DATA SHOWN –
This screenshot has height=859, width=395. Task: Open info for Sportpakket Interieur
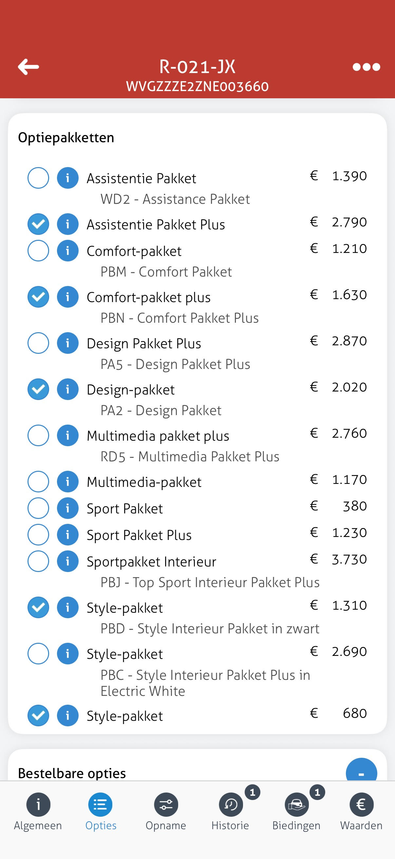click(x=68, y=561)
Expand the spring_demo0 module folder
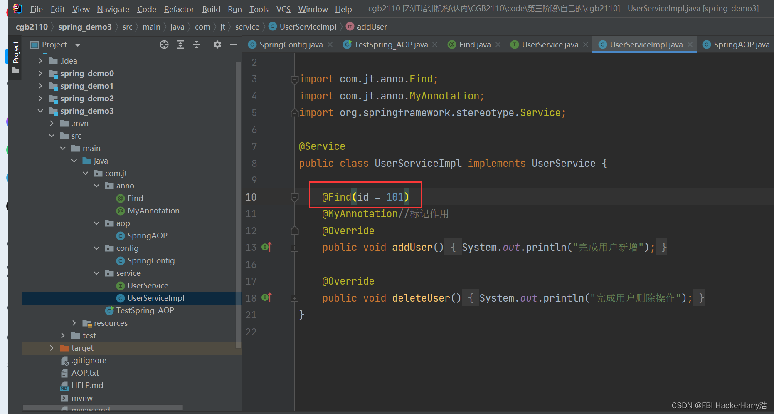 click(x=40, y=73)
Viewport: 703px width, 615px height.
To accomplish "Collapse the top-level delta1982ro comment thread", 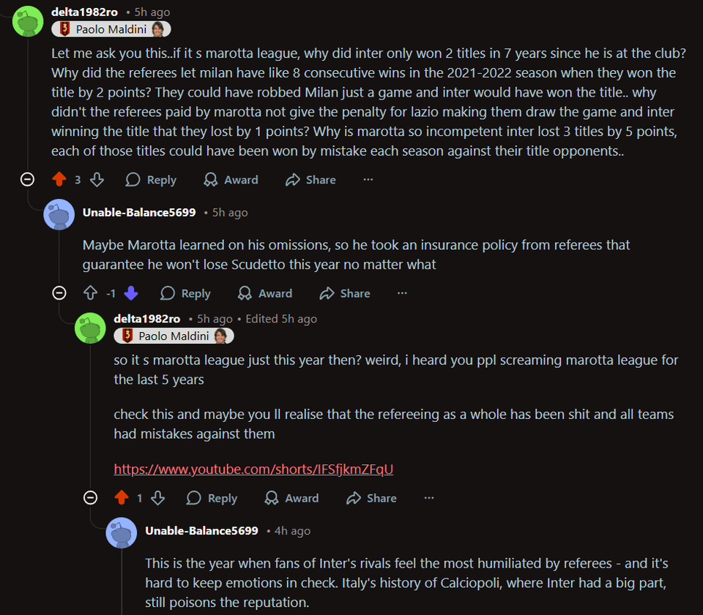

WHAT IS ASKED – Locate every line in the items above that contains the string "height" and copy each of those lines. Case counts: uppercase and lowercase letters are not interchangeable.

FULL RESPONSE –
This screenshot has height=859, width=395. Task: Open info for Sportpakket Interieur
Viewport: 703px width, 615px height.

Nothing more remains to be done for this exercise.